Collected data
══════════

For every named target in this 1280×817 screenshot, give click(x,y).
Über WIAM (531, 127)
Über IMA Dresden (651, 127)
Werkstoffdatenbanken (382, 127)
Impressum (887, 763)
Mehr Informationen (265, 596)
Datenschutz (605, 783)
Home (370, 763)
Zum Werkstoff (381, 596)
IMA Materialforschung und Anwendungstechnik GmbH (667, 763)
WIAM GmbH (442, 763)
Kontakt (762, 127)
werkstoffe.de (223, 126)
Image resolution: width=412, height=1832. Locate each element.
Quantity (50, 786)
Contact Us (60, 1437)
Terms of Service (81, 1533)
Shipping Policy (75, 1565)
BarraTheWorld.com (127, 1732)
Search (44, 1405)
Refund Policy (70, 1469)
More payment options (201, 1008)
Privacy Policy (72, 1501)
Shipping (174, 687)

══════════

# Task brief
Retype the records that precede this task, keeping them exactly the same.

# Response for this exercise
For every named target in this 1280×817 screenshot, give click(x,y).
Über WIAM (531, 127)
Über IMA Dresden (651, 127)
Werkstoffdatenbanken (382, 127)
Impressum (887, 763)
Mehr Informationen (265, 596)
Datenschutz (605, 783)
Home (370, 763)
Zum Werkstoff (381, 596)
IMA Materialforschung und Anwendungstechnik GmbH (667, 763)
WIAM GmbH (442, 763)
Kontakt (762, 127)
werkstoffe.de (223, 126)
Image resolution: width=412, height=1832. Locate each element.
Quantity (50, 786)
Contact Us (60, 1437)
Terms of Service (81, 1533)
Shipping Policy (75, 1565)
BarraTheWorld.com (127, 1732)
Search (44, 1405)
Refund Policy (70, 1469)
More payment options (201, 1008)
Privacy Policy (72, 1501)
Shipping (174, 687)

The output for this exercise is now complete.